• Complete the following:
1 – Do these statements agree with the passage on the sculptor Frederick Allen? Answer yes or no for each and quote the deciding words: (a) The Washington monument was carved from Deer Island granite. (b) Allen died at his retirement home in Concord. (c) Charles Grafly headed the sculpture department at SMFA from 1917 to 1929.
2 – From the passage on the sculptor Frederick Allen, print everything from "It was the form" down to "student of Rodin)", word for word.

• Excerpted passage:
On July 4, 1942, Allen unveiled a monument of George Washington in Fall River, Massachusetts, which was reported to be "of such artistic merit and patriotic intent as to attract nation-wide interest." The monument, carved from Deer Island granite, depicts a central portrait bust of Washington upon a pedestal. Curved benches on either side of the bust extend toward carvings of a boy and girl. The monument was paid for by Catholic children of Fall River.

It was the form that he turned to during the 1920s, carvings made directly from pieces of stone, mostly granite boulders from Maine that became the works closest to his heart and those for which he wanted to be remembered. He died January 9, 1961, at his retirement home in Rumney, New Hampshire, at the age of 73. His assistant Elizabeth MacLean Smith wrote, "Here his teachings will go on, through his children and his pupils. And the granite boulders which he carved shall remain witness to a true sculptor".

==Lineage and influences==
- Augustus Saint-Gaudens > Bela Pratt >Frederick Allen
- Auguste Rodin > John Storrs (Allen's friend in Boston and Paris and a student of Rodin)
- Daniel Chester French (fellow resident of Concord)
- Charles Grafly who succeeded Bela Pratt at SMFA from 1917 to 1929 as head of the sculpture department and with whom he taught before he took over the department in 1929.

• Data shown:
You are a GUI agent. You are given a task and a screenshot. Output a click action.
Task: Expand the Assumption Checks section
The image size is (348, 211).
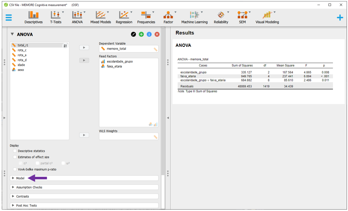(x=29, y=187)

• Answers to each task:
1 –
(a) Yes: "The monument, carved from Deer Island granite"
(b) No: "at his retirement home in Rumney, New Hampshire"
(c) Yes: "from 1917 to 1929 as head of the sculpture department"

2 –
It was the form that he turned to during the 1920s, carvings made directly from pieces of stone, mostly granite boulders from Maine that became the works closest to his heart and those for which he wanted to be remembered. He died January 9, 1961, at his retirement home in Rumney, New Hampshire, at the age of 73. His assistant Elizabeth MacLean Smith wrote, "Here his teachings will go on, through his children and his pupils. And the granite boulders which he carved shall remain witness to a true sculptor".

==Lineage and influences==
- Augustus Saint-Gaudens > Bela Pratt >Frederick Allen
- Auguste Rodin > John Storrs (Allen's friend in Boston and Paris and a student of Rodin)